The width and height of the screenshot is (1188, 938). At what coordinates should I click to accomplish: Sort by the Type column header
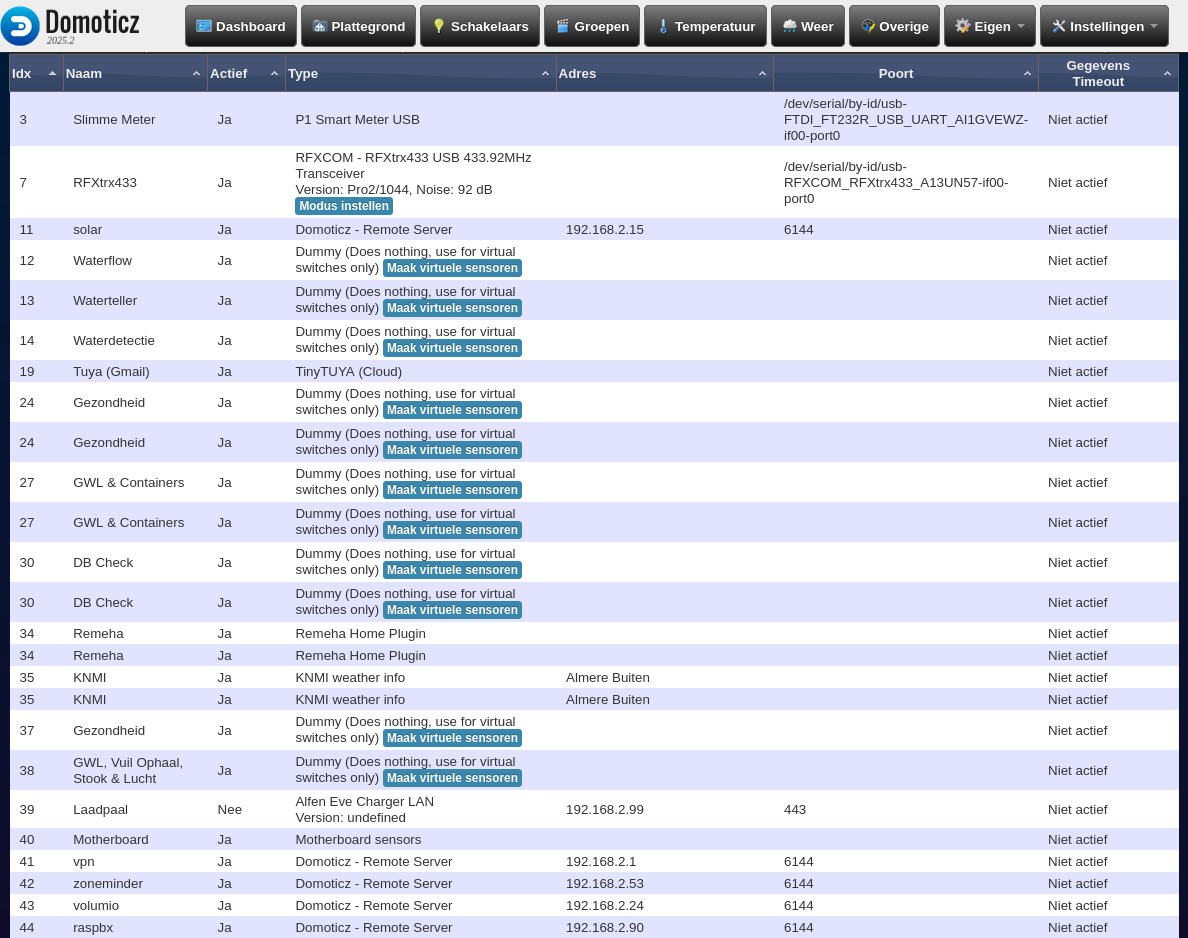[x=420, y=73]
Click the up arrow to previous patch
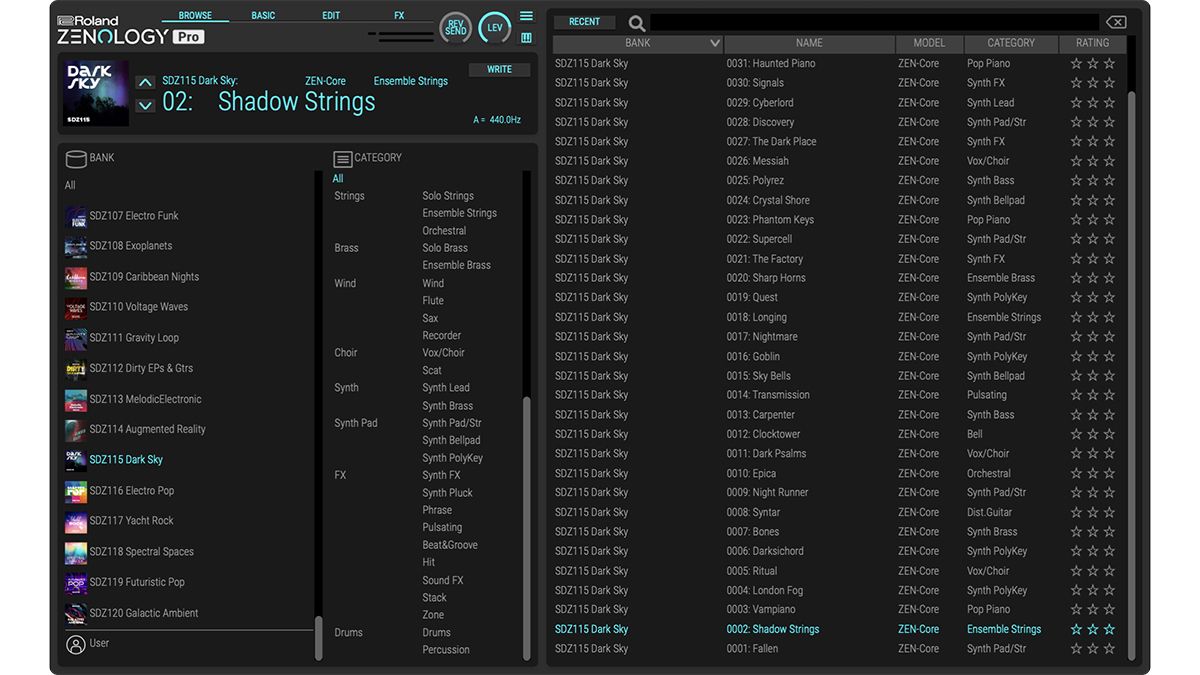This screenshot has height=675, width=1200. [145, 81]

--

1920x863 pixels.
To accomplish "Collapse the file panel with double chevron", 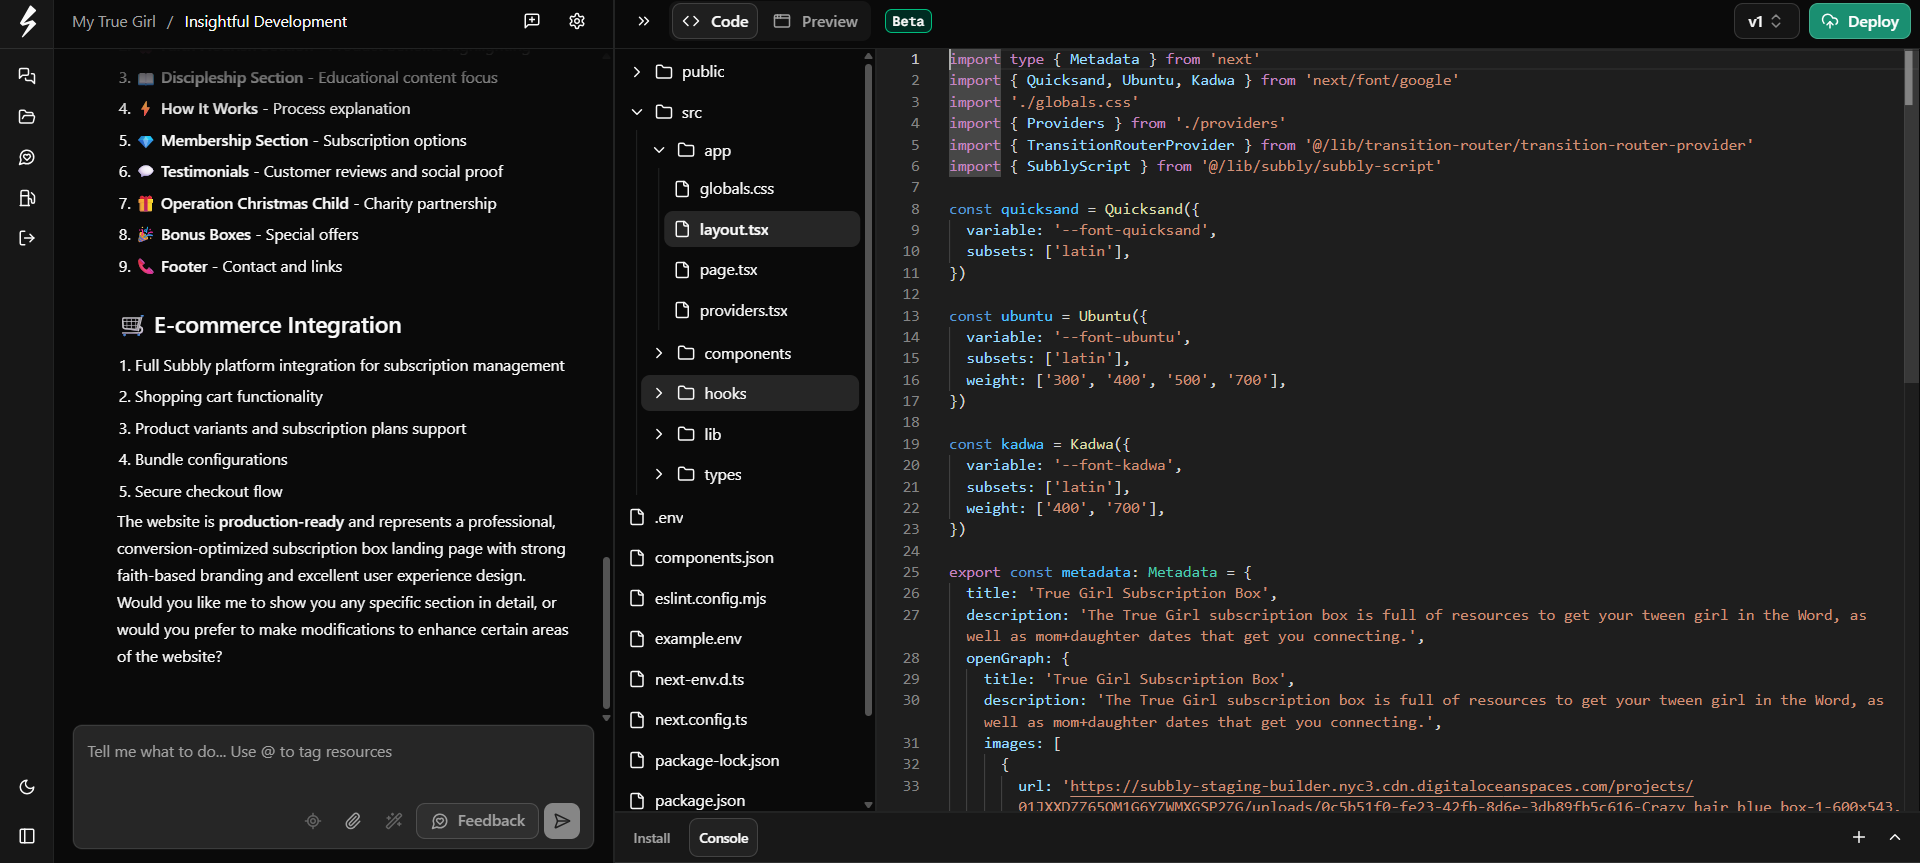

### STATED TASK:
Copy word for word the records beginning with the line that contains "The width and" and ending with the line that contains "This screenshot has", and include both of those lines. Leave the pictures out.

### WRITTEN RESPONSE:
The width and height of the screenshot is (1188, 938). At what coordinates should I click to accomplish: Sort by the Type column header
[x=420, y=73]
Click the up arrow to previous patch
This screenshot has height=675, width=1200. [145, 81]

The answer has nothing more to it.